To further investigate the biological functions of the DEGs, we performed a pathway enrichment analysis. The result of the GO enrichment analysis showed that DEGs were mainly related to defense responses to other organisms, to the antimicrobial humoral response, and to the response to virus (Figure 2A; Table S2). The KEGG enrichment analysis showed that DEGs were mainly associated with viral proteins interacting with cytokines and cytokine receptors, cytokine–cytokine receptor interactions, and the interleukin (IL)-17 signaling pathway (Figure 2B) (Table S3).

FIGURE 2

Figure 2 Pathway enrichment analyses and PPI network of DEGs. (A) Bar chart of differentially expressed genes’ GO enrichment analysis. (B) Bubble chart of differentially expressed genes’ KEGG enrichment analysis. The top 10 pathway enrichments are shown. (C) The PPI network of the DEGs. (D) Hub genes’ expression between psoriatic lesion samples (LS) and non-lesion samples (NL). p values were calculated using a Wilcoxon signed-rank test. Asterisks corresponding to p values<0.05 (****< 0.0001).

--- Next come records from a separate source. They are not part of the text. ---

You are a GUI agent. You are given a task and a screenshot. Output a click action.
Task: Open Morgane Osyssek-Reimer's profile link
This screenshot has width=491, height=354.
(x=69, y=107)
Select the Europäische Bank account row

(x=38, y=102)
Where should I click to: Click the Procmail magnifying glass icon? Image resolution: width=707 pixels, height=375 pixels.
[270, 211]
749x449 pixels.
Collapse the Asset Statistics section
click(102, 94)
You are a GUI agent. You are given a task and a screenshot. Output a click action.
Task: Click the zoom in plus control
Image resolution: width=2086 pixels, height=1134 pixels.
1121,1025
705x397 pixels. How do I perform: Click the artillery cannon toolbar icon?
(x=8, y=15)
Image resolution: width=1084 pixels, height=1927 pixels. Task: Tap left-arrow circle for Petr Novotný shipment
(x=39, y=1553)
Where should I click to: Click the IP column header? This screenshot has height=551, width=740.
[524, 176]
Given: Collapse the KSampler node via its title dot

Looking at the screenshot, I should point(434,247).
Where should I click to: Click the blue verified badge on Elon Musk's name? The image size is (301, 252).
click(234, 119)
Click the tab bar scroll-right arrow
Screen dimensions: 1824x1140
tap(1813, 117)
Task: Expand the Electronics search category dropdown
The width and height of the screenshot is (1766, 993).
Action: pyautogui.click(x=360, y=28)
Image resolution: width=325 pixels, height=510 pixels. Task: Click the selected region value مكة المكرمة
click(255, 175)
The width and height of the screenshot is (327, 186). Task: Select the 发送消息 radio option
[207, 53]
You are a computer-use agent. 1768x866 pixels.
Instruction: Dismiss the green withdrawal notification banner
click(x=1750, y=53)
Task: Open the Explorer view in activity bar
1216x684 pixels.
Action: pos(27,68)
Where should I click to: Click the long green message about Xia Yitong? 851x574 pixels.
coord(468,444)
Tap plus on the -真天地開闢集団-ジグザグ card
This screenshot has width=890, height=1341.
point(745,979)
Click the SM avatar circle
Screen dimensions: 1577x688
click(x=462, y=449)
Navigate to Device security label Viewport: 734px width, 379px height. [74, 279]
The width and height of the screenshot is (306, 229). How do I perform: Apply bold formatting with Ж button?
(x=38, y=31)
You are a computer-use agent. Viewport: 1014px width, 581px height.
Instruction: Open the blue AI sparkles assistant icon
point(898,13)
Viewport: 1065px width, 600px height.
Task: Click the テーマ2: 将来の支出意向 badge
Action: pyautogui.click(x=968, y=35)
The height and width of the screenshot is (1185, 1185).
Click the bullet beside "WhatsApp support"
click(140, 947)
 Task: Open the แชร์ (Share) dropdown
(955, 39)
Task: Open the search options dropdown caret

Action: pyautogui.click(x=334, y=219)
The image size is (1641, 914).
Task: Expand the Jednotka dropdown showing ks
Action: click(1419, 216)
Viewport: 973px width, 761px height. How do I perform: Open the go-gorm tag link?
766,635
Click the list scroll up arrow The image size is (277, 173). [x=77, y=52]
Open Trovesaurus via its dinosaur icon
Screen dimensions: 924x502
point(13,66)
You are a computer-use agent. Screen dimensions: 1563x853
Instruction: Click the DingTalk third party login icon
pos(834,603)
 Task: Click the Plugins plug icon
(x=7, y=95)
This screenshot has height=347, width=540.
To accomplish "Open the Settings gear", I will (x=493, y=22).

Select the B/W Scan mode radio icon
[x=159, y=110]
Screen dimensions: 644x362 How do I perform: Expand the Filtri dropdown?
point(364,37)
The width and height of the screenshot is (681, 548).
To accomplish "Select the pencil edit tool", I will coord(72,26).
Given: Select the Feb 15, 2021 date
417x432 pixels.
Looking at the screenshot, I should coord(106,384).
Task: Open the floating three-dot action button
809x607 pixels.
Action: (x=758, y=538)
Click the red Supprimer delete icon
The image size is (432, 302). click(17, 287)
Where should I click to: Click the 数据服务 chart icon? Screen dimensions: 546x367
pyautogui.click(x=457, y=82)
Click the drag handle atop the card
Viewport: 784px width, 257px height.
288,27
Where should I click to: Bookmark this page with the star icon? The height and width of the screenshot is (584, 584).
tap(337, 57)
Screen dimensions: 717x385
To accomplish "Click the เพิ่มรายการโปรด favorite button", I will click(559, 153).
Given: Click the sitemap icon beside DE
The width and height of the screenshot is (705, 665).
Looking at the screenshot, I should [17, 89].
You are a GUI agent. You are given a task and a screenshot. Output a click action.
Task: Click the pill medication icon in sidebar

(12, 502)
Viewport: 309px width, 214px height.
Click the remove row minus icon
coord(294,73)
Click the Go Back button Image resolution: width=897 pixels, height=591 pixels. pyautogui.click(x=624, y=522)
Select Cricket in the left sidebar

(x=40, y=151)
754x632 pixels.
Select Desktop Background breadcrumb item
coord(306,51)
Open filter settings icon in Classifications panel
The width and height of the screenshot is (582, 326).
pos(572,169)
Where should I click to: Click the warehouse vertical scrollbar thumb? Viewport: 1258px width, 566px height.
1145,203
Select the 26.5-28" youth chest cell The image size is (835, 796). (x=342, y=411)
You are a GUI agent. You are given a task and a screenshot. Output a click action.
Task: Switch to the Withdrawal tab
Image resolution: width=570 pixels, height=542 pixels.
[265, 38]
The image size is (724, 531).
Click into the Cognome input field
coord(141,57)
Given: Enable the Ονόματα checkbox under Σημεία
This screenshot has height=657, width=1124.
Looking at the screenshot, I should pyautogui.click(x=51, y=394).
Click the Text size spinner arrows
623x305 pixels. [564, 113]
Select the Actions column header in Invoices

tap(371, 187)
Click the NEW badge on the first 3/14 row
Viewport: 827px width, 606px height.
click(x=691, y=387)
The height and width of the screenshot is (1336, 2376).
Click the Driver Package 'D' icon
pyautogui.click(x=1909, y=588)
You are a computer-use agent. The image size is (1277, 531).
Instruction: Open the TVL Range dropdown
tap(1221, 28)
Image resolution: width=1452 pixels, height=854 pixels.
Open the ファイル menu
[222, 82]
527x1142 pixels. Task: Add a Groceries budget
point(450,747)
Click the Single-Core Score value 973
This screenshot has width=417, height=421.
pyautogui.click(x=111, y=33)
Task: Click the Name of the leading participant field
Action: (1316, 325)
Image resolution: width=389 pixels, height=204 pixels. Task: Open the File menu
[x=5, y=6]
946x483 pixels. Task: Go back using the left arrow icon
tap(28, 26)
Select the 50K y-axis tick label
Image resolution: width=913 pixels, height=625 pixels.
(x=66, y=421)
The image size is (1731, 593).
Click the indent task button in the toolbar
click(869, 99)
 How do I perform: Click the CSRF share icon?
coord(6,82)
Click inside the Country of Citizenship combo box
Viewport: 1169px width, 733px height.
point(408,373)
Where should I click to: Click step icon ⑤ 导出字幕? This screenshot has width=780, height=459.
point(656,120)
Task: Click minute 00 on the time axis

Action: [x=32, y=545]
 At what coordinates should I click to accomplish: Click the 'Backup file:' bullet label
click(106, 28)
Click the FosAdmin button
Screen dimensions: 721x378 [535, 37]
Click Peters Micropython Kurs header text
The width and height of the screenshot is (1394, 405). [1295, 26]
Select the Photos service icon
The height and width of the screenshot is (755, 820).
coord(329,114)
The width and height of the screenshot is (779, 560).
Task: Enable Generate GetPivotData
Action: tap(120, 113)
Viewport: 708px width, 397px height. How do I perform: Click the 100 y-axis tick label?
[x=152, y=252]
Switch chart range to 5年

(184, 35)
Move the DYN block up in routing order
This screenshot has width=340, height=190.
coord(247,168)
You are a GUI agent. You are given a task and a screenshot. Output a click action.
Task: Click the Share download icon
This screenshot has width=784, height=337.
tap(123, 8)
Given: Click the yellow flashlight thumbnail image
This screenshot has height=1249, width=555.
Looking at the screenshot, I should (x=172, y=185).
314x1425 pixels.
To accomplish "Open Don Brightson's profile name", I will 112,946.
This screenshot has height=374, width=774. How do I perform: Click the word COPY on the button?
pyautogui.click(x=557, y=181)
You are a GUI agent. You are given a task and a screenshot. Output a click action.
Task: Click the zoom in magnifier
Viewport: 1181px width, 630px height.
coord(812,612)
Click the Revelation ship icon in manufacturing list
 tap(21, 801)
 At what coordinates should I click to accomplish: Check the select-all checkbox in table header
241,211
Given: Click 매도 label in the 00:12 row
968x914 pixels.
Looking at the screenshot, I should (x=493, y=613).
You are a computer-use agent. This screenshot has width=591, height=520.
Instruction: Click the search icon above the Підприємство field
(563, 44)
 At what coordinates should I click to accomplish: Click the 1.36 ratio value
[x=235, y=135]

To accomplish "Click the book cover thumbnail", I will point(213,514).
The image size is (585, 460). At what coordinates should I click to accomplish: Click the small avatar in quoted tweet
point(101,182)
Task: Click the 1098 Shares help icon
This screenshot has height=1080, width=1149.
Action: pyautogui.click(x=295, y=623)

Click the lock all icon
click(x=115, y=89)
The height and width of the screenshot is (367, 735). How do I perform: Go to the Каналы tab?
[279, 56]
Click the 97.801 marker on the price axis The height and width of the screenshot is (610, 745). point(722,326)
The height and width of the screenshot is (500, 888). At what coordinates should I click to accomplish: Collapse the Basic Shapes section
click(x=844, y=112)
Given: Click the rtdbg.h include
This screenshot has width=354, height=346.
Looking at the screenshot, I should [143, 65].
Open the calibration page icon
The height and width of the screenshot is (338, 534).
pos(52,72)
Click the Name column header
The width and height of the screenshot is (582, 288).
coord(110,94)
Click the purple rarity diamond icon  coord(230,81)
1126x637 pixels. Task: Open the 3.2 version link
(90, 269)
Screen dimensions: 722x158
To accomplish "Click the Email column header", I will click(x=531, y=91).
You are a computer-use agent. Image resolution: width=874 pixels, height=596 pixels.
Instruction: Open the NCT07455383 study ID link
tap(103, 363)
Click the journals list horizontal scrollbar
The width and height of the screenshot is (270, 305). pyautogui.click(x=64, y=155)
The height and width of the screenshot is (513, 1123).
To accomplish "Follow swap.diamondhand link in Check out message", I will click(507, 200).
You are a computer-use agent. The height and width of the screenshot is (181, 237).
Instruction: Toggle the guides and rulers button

To screen for hub genes, we first constructed a protein–protein interaction (PPI) network with 32 nodes and 1347 interaction edges (Figure 2C). In the PPI network, a total of 11 genes (RSAD2, IFIT1, MX1, ISG15, IFI27, OAS3, OAS2, IFI6, IRF7, OAS1, and IFI44L) were identified as hub genes with degrees ≥ 10 (Table S4). All of those genes were AVPs, and were significantly upregulated in psoriatic lesions (Figure 2D).

GSEA of scRNA-seq

To investigate the expression of AVPs in psoriatic lesions at single-cell resolution, we collected tissue from 3 psoriasis patients and tissue of a similar region from 3 healthy donors and performed single-cell RNA sequencing (scRNA-seq). After standard data processing and quality control procedures, we obtained transcriptomic profiles for 24,234 cells. Principal cell clusters were classified using an unsupervised graph-based clustering strategy. Cells with similar profiles were annotated using the singleR package.

The cellular composition is shown in Figure 3A. Single-cell rank-based gene set enrichment analysis (GSEA) showed that the enrichment score was higher in keratinocytes (including suprabasal keratinocyte and basal keratinocyte) (Figure 3B). The AVP expression levels in cell populations of the psoriatic lesions and normal skin are shown in Figure S2. ISG15, MX1, IFI44L, and IFI27 were the characteristic psoriasis genes found in suprabasal keratinocytes (Table S5).

FIGURE 3

Figure 3 Overview of the single-cell landscape for psoriatic lesions. (A) A UMAP view and clustering analysis of combined single-cell transcriptome data from psoriasis and normal skin (n = 24234). Clusters are distinguished by different colors, with the general identity of each cell cluster shown on the right. (B) Density scatterplot of AVP gene set. UMAP, uniform manifold approximation and projection; AVP, antiviral protein.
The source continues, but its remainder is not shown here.